> [PROBLEM STATEMENT]: Every line below that includes the word "Task" needs to be copied.

> [DATA PROVIDED]:

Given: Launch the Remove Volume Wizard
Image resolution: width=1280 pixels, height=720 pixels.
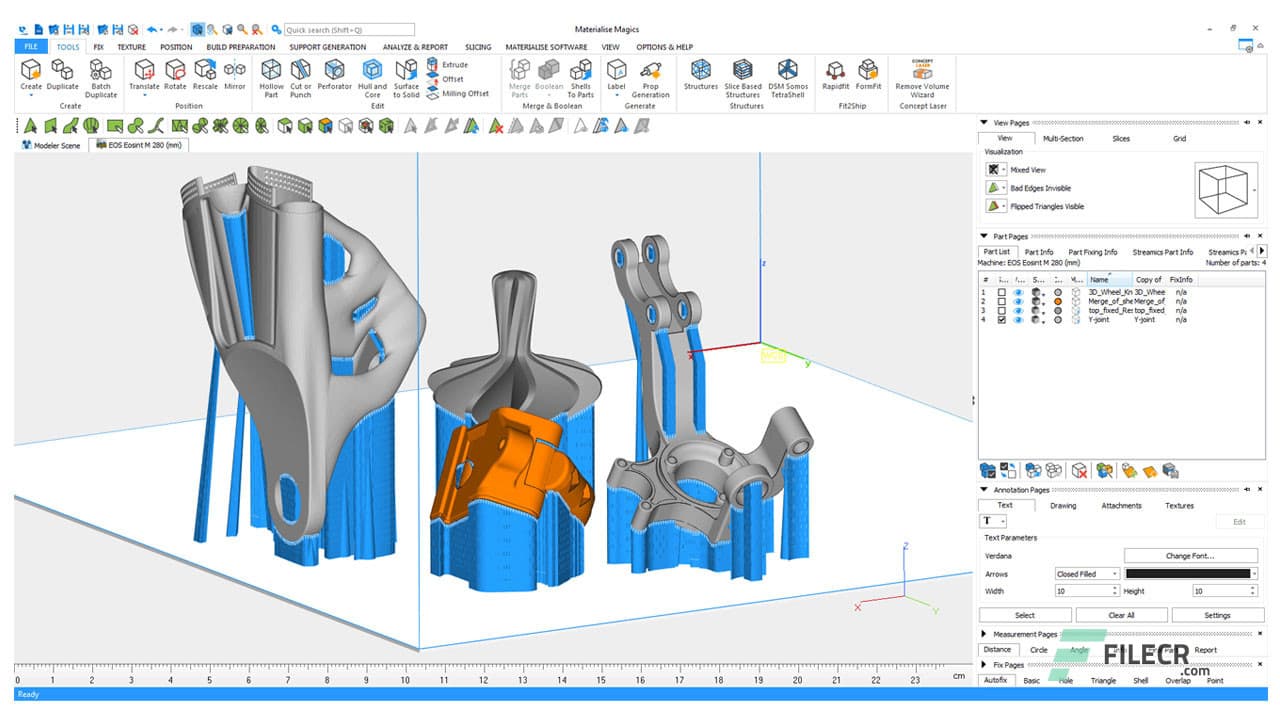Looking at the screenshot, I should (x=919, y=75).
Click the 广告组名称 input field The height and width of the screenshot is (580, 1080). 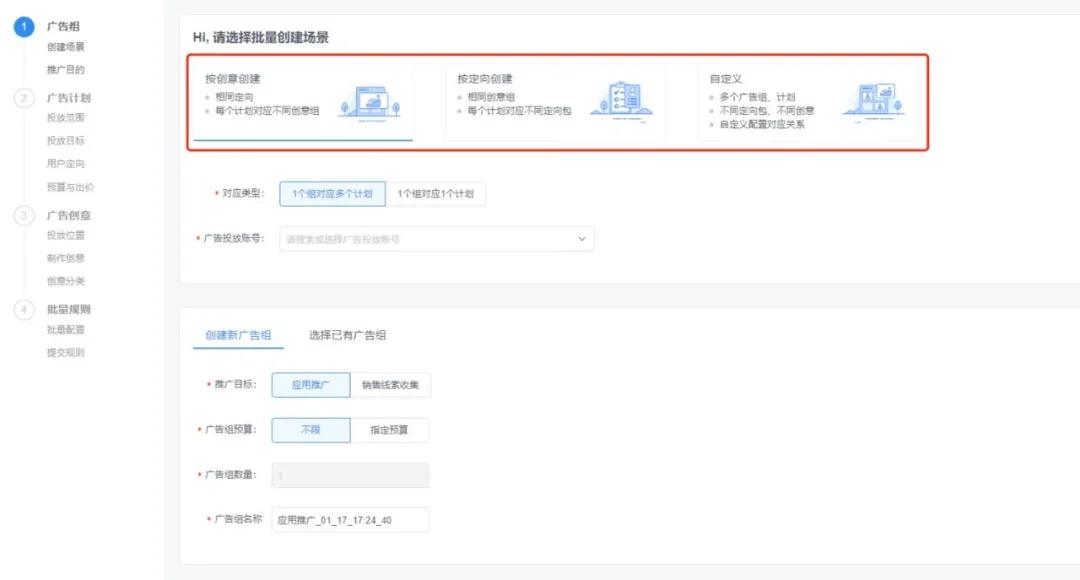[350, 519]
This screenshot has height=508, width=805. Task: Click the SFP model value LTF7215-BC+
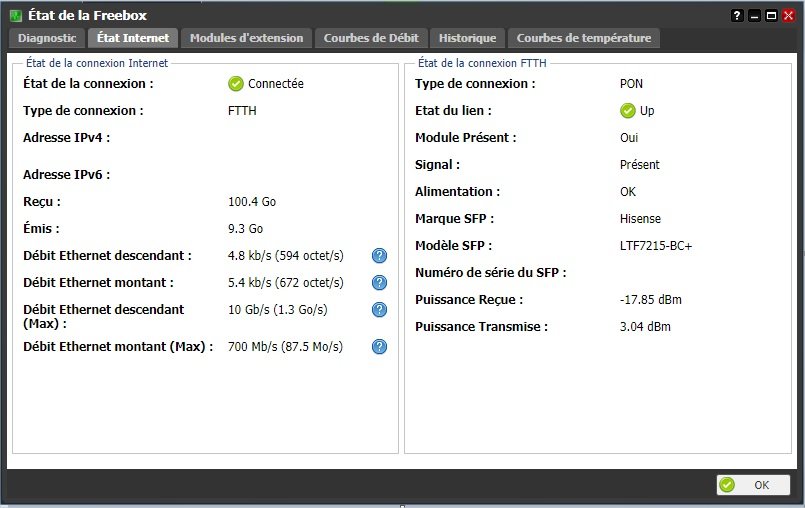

* * *

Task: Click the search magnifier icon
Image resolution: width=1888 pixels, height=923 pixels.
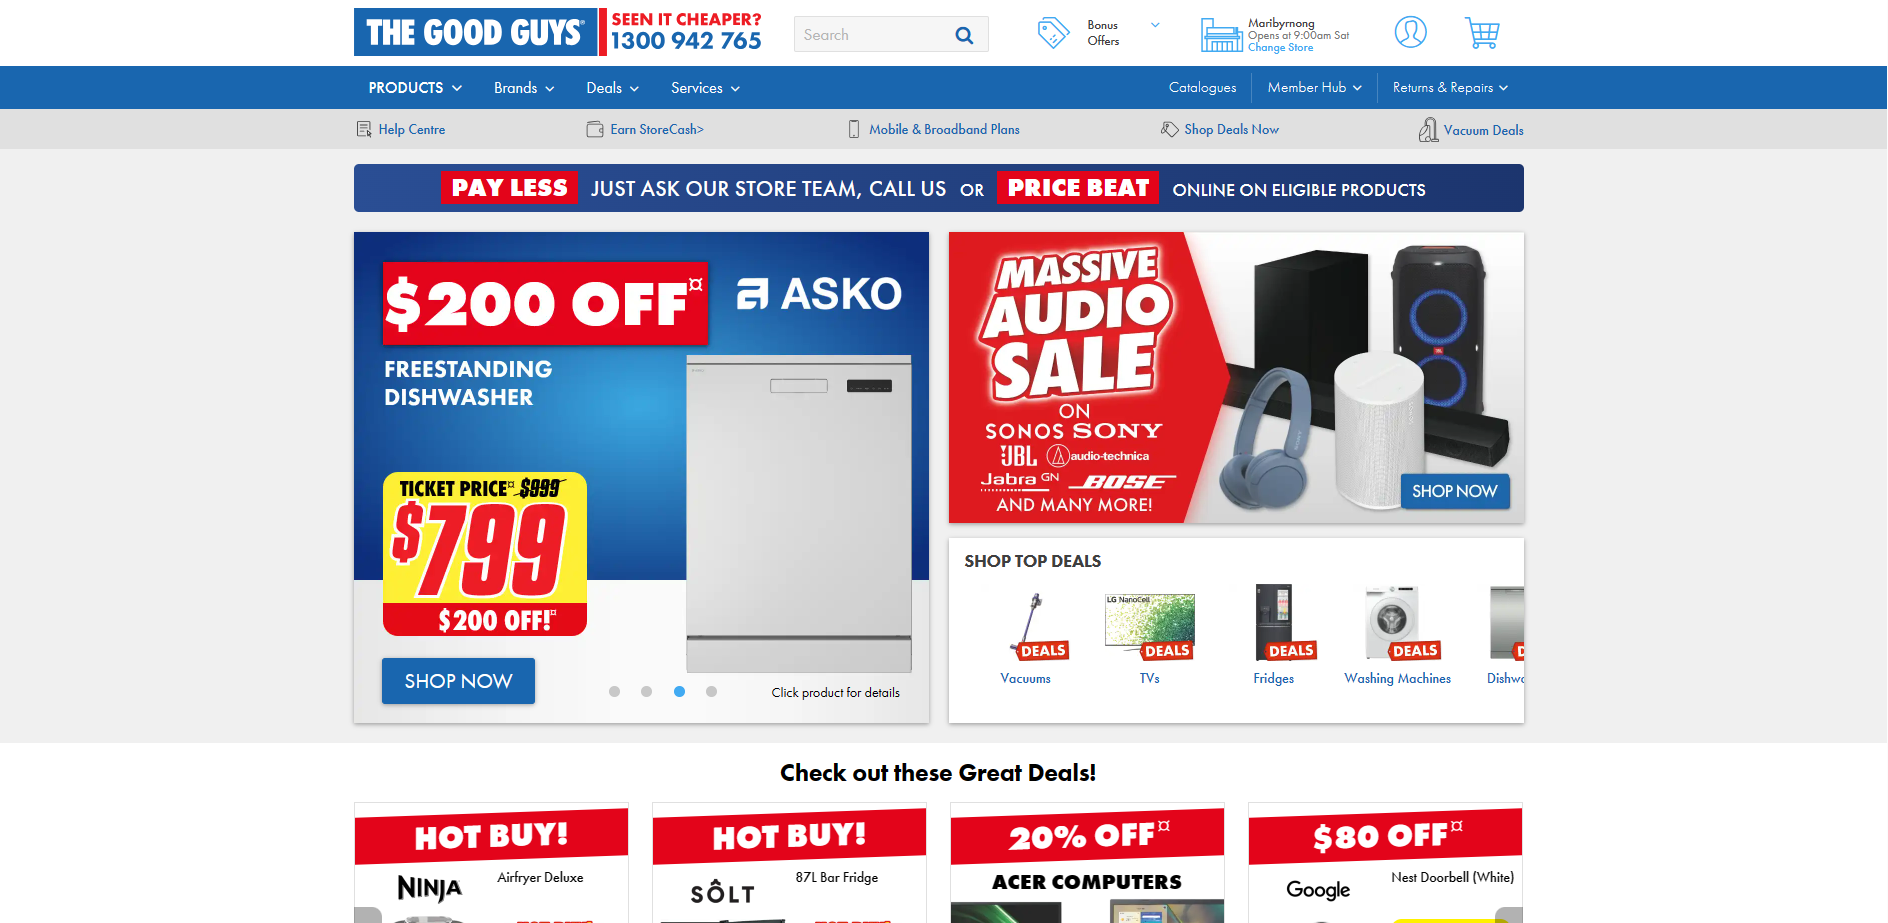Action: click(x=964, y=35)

---

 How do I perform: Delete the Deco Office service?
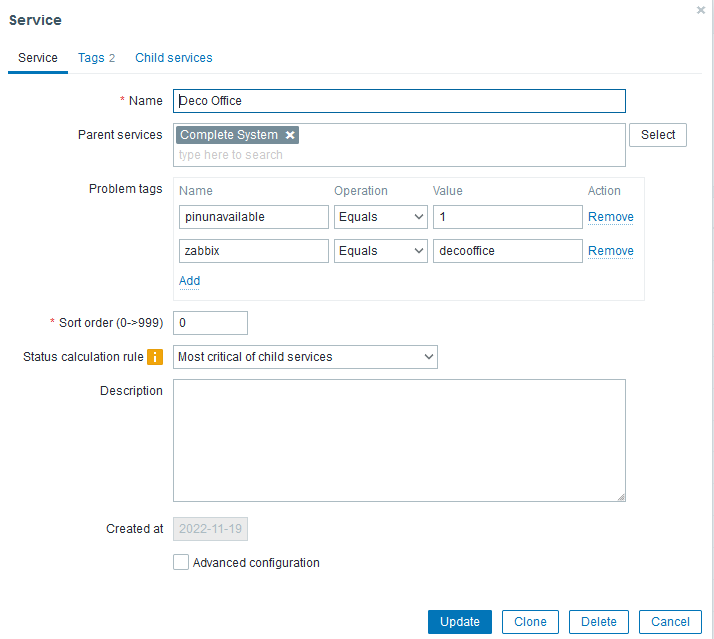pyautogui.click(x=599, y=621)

> [SOLUTION]:
This screenshot has height=508, width=805. Task: Click the SFP model value LTF7215-BC+
Task: Click the search magnifier icon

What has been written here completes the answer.